Would you find each line in the entries below with the string "beside" and copy it?
*** Records for this exercise ***
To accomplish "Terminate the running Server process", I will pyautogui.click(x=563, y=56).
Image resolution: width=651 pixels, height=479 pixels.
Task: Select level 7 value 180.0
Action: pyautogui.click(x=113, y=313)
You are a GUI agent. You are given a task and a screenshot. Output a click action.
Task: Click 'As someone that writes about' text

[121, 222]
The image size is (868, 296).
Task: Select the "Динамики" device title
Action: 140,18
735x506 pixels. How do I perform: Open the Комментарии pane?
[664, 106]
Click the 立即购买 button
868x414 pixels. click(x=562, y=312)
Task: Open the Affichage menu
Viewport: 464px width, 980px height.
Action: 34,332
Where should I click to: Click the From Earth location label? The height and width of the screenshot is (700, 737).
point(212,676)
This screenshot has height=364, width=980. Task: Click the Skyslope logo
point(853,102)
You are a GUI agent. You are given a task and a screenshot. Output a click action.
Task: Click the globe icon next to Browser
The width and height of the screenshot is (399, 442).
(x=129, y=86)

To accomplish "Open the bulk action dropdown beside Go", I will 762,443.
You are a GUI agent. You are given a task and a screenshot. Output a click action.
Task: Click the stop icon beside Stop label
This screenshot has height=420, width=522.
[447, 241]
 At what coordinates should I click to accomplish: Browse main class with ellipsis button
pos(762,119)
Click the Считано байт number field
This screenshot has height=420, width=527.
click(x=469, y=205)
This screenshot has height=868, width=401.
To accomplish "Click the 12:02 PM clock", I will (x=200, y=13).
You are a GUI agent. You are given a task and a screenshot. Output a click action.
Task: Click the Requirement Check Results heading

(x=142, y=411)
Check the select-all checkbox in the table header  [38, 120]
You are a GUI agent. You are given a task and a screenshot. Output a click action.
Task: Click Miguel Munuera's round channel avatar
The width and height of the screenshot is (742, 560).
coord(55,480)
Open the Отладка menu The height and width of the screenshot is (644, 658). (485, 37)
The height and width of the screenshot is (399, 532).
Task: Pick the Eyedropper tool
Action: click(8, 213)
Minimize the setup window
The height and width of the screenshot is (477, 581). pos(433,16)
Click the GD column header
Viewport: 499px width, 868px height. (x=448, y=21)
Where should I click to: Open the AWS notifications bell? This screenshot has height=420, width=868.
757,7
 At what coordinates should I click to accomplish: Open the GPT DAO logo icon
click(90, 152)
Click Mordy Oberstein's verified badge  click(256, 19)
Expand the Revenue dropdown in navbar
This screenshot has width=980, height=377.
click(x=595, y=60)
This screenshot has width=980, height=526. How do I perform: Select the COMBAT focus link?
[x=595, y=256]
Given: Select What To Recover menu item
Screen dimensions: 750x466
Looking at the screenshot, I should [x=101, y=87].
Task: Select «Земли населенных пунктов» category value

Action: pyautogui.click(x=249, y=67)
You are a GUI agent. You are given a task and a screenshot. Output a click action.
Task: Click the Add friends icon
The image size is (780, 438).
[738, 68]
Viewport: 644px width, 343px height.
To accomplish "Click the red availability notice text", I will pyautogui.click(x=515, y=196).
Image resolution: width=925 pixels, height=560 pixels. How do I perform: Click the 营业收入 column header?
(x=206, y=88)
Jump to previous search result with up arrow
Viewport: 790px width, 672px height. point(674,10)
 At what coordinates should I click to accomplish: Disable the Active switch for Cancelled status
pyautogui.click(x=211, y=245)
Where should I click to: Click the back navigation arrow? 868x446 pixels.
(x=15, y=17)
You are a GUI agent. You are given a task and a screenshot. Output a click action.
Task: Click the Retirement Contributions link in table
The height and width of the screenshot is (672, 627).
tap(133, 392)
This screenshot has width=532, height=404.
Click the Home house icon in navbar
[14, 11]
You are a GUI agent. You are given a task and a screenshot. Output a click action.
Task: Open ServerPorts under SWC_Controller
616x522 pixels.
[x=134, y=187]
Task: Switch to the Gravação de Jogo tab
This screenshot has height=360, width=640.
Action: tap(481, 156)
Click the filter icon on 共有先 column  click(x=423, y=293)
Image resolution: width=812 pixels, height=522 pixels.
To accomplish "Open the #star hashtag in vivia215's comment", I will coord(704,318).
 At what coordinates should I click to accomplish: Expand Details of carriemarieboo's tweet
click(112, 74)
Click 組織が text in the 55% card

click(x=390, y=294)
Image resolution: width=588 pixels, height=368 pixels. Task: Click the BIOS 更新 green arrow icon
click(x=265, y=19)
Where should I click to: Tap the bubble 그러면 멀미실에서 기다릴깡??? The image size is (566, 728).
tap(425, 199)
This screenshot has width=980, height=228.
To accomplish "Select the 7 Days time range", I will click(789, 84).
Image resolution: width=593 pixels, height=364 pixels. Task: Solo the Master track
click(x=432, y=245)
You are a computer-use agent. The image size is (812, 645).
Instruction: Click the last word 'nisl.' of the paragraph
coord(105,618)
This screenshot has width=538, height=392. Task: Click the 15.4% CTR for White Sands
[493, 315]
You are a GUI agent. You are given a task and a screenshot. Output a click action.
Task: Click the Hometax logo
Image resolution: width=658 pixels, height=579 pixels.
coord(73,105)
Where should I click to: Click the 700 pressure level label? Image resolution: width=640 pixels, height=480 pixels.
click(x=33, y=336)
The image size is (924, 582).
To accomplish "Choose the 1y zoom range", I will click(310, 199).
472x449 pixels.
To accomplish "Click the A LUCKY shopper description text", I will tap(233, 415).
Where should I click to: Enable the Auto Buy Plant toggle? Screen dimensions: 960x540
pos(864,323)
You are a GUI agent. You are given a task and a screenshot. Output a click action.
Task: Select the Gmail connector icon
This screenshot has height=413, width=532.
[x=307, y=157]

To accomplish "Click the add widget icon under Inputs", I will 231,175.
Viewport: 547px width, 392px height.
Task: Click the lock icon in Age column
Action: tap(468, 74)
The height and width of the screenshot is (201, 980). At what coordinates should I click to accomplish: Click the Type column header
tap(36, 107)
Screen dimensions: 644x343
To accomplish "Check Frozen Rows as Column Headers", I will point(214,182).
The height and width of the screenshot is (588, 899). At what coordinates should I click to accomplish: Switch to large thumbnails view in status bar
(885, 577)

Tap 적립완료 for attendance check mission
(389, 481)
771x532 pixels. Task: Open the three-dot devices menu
*** End of Records for this exercise ***
§ **Answer space**
To accomplish "Open the bulk action dropdown beside Go", I will 762,443.
Task: Click the stop icon beside Stop label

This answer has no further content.